Count the lines in the entries below that contain the word "height". Give only the number.

Exercise material >>
=====

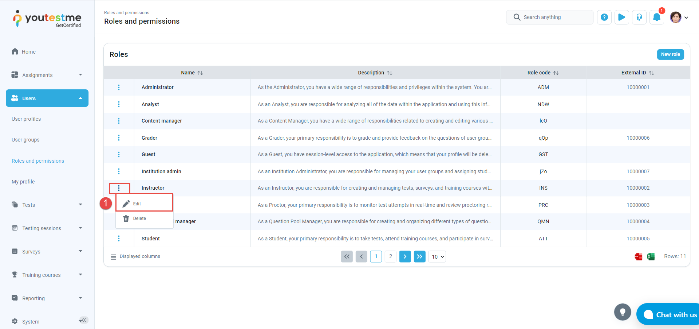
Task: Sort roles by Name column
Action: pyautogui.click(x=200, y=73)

=====

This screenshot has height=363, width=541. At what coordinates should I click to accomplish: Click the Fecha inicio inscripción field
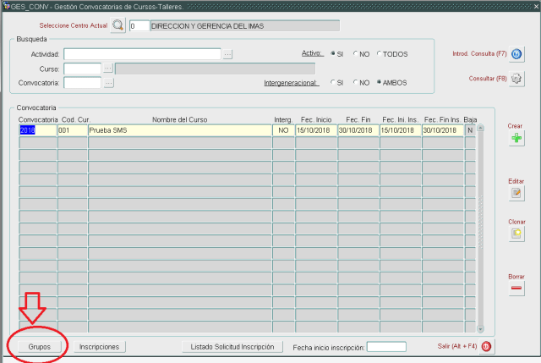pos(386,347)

=====

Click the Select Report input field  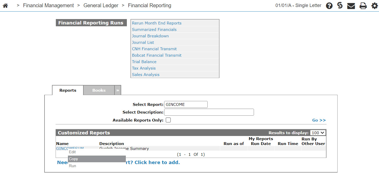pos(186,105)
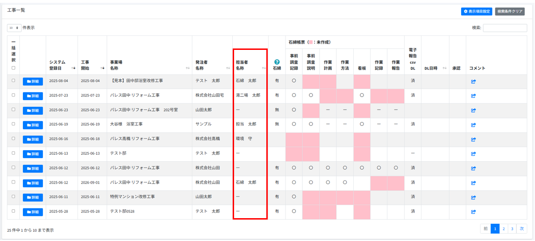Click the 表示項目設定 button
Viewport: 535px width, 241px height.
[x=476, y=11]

=====

Exercise result >>
2